On what became the other side, the fact that anyone with the ability to imagine the consequences but no probable route to likely victory actually did resist at moments seem baffling.  At the very most I have only a single possible relative who in this sense resisted—a name found in the archives by a cousin who learned Russian in college, not at the dinner table, the name of a man with our spelling of a slightly unusual Slavic surname from our village in Ukraine, who is listed in an archive as “Partisan, betrayed, shot, 1944.”. But he, I think, deserves less credit than any French resister of 1940 or early 1941, because as a Jew in German-controlled Ukraine his choice were a very simple and straightforward one:  certain death, or, through resistance, a tiny chance at life.  But any French resister could almost certainly have had a possibly humiliating and pinched life with only a minute chance of death at German hands, barring the choice to resist, which incurred a possibly dreadful cost.  For the characters in Un village français who make that choice almost everything at first goes wrong; their imagined lives are heartbreaking, and immensely impressive.

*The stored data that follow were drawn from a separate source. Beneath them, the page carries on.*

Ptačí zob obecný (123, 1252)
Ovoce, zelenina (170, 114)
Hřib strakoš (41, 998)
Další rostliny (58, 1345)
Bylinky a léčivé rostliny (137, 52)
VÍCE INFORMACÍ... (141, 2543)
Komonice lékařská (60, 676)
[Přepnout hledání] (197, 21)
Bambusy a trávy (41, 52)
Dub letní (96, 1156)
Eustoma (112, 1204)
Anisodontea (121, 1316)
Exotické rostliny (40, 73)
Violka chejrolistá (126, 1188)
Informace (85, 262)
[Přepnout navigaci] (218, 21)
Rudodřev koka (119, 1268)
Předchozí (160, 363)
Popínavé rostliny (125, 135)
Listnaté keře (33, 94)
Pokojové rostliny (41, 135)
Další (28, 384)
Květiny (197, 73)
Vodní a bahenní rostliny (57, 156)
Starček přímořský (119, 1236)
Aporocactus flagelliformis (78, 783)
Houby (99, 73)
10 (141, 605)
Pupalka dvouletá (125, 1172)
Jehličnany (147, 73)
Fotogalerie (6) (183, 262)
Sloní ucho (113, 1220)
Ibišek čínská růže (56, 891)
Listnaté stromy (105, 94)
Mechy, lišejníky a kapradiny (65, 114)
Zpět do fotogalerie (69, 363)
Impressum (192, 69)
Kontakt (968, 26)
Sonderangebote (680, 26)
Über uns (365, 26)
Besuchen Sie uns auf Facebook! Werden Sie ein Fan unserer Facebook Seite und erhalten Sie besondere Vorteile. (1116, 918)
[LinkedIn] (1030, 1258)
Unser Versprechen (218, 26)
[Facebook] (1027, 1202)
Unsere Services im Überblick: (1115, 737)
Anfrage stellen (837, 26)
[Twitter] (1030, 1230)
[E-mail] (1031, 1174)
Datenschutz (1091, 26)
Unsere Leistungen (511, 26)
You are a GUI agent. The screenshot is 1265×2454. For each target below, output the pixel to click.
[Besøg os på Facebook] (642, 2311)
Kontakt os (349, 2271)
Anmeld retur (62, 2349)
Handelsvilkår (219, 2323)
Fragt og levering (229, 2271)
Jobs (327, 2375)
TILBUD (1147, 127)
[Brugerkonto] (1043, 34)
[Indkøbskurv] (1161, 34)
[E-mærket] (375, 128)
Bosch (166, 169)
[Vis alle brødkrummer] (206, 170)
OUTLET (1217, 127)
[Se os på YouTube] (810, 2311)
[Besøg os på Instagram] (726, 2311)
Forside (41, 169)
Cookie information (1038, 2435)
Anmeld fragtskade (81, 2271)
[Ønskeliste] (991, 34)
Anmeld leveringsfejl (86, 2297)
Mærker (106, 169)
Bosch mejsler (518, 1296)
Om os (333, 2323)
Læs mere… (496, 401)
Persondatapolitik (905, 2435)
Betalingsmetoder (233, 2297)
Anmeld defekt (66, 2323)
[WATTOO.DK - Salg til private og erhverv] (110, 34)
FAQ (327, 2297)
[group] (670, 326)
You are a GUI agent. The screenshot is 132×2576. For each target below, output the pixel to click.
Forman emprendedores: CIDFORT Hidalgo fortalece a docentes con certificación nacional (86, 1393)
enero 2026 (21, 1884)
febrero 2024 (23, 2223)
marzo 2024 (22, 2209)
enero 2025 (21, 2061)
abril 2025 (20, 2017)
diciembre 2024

For Americans watching it now there is one downside, because little is quite as mortifying as watching the word ‘resistance’ applied by fellow citizens to themselves for retweeting something, or laughing at often hilarious TV sketch comedy, or writing a column in a newspaper whose circulation is rising on the strength of peoples’ admirable detestation of a very nasty elected government.  So far, and with any luck at all for the whole of Trump’s time in government, a lit cigarette in the hands of a policeman is not terrifying.  Ours is a very bad government, one very dangerous and possibly fatal to a number of our non-citizens neighbors—but not at all dangerous to most, probably all, of the rest of usWatching actors portray people who made the amazing choice to resist an inconceivably greater evil under desperate odds, one is not only instructed, but made ashamed.